Imagine a bottle of Anti-Freeze in a picture with shampoos, deodorants, cosmetics, lotions and toothpastes?
The question you should be asking is – What’s Anti-Freeze doing IN my shampoos, deodorants, cosmetics, lotions and toothpaste?
Yes, the main ingredient in anti-freeze is in all of these products.
Shocked? You should be!
You need to understand what it could do to your health?
PROPYLENE GLYCOL is:
A colorless, viscous, hygroscopic liquid used in anti-freeze solutions, in hydraulic fluids, and as a solvent. Also called ‘Propanediol’ (American Heritage Encyclopedia Dictionary).
PROPYLENE GLYCOL is used in:
Anti-Freeze * Brake and Hydraulic Fluid * De-Icer * Paints and Coatings * Floor Wax * Laundry Detergents * Pet Food * Tobacco * Cosmetics * Toothpastes * Shampoos * Deodorants * Lotions * Processed Foods and many more personal care items.
Check out your body lotions, deodorant, hair conditioner, hair gel, creams, and many more products!
Propylene Glycol serves as a Humectant.

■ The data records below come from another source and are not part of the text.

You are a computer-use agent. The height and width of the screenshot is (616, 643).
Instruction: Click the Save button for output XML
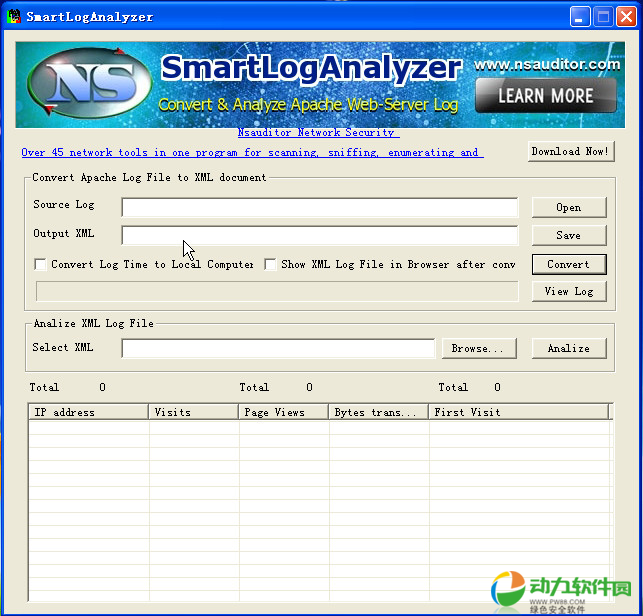pos(568,235)
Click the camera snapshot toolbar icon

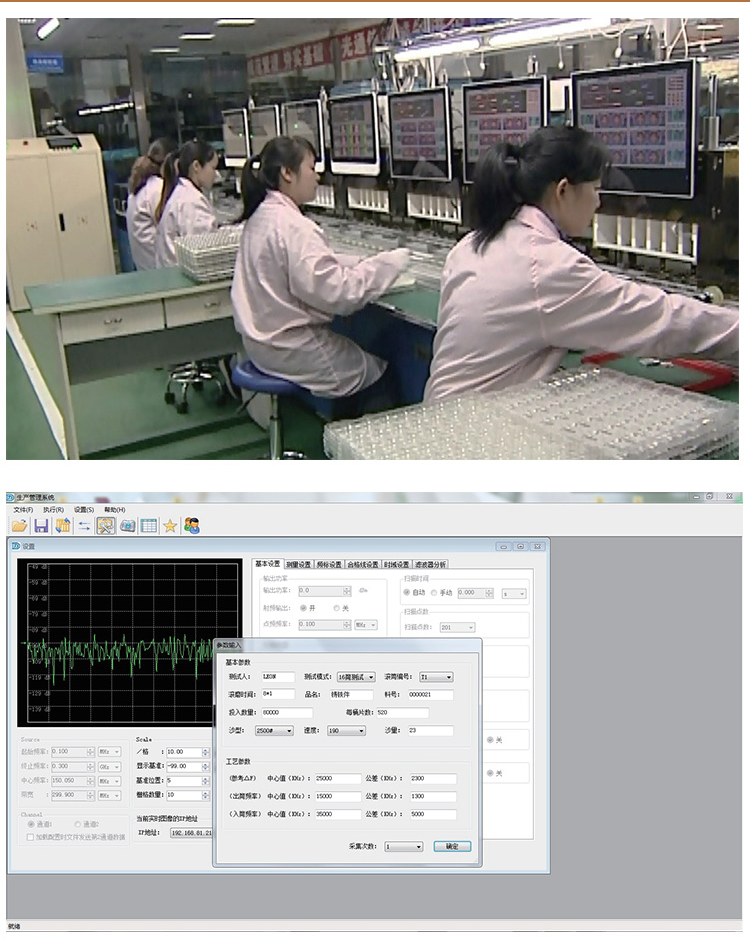pyautogui.click(x=127, y=525)
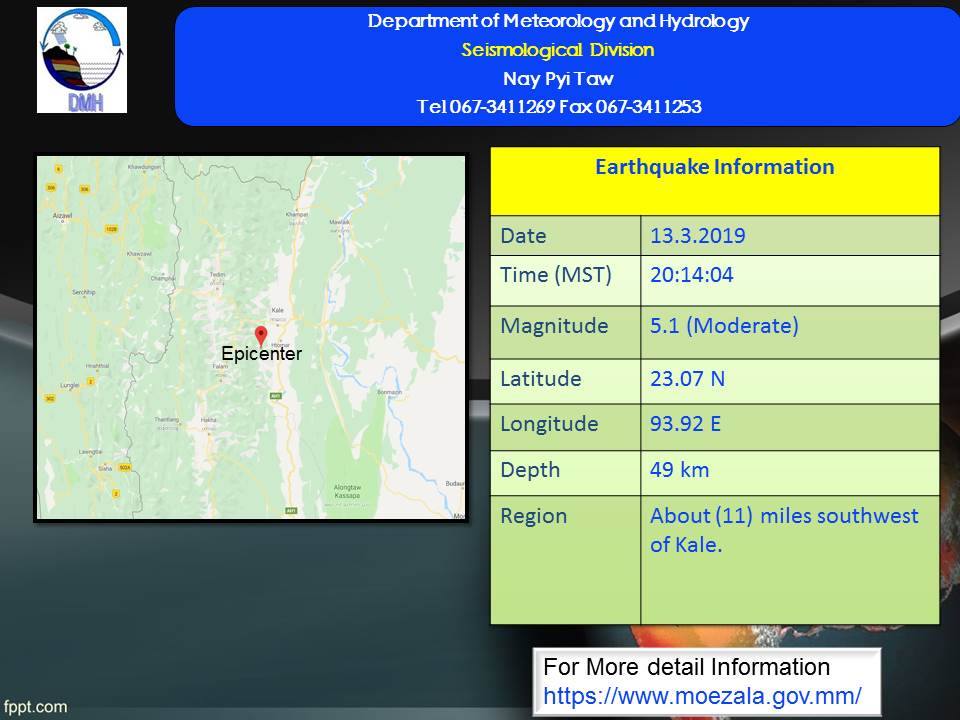Click the 302 road shield near Lunglei
Image resolution: width=960 pixels, height=720 pixels.
tap(48, 398)
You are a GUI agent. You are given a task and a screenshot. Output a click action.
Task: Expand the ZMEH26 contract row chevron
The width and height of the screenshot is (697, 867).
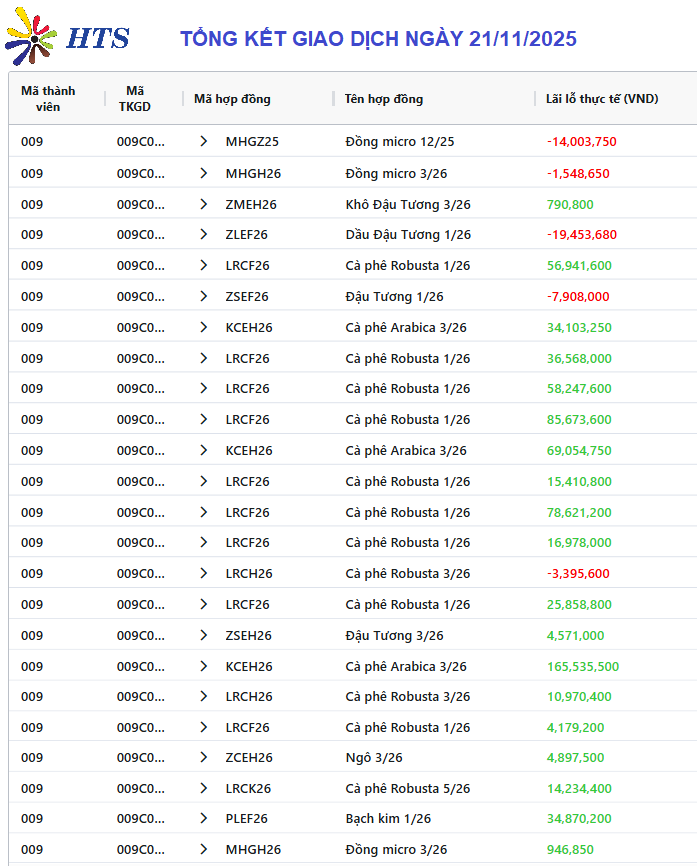point(204,204)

It is a substance that helps retain moisture content, or simply it prevents things from drying out. That’s why some pet foods are soft and chewy. This, of course, is a good reason it’s in cosmetics and other personal care items. It makes the skin feel moist and soft. And, the products don’t dry out. Propylene Glycol is also found in baby wipes and even some processed foods! Go Ahead, check your labels!
A published clinical review showed propylene glycol causes a significant number of reactions and was a primary irritant to the skin even in low levels of concentrations.